I am most interested in the reaction from the African-American community to Collins’ announcement. Many of my friends who are black and HIV-positive have shared their stories, and they’re heartbreaking. Now I’m curious to see how the general public, fans and athletes will support and treat Jason Collins. Support or banishment?
Within the HIV community the pendulum swings between support and banishment, and HIV’s stigma puts it squarely on the banishment side. Sadly, this is true also within the gay community. I’ve heard persons living with HIV described as “not clean” and “negative only,” terms that hurt and alienate. Of course, HIV and the gay community are solidly linked, even though gays were not the first affected. (We now know HIV has been around for more than a century.) The linkage is because the gay community was the first to take action. Rather than banishment, it chose to support.
A number of professional athletes have helped gay athletes decide to come out of the closet — and they did this in a major and vocal way, with gay marriage serving as the central issue for many.
Gareth Thomas, a professional rugby player in the UK, came out as gay in December 2008, most likely the first athlete in professional sports to reveal publicly he’s gay. Jason Collins is the first athlete to come out in a major American sport while still playing. I used to manage professional athletes early in my career and left the field because I was afraid that someone would find out I was gay and take it out on my professional athlete clients. I was afraid and retreated. That was in the mid-80s.

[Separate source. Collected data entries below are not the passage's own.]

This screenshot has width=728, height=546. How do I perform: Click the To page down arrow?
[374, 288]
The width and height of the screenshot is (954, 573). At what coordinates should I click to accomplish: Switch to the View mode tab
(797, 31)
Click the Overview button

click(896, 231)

Let’s face it, most human beings are struggling with a tough life issue, and many seek to hide and isolate. In other words, they banish themselves because they feel shame. Self-imposed shame always is the worst kind, and the vast majority who emerge whole do so only with the support and help of friends and family – and, yes, strangers, too. Sometimes we find it’s strangers who understand best, and that’s usually because they also have felt shame. But that’s so not the point. It’s helping and supporting each other that’s important.
Now we will see how the world will treat Jason Collins after he revealed he’s a gay professional athlete. One day — and I hope it’s soon — being gay, black, and an athlete no longer is news. I believe in hope and still believe in the good in all of us.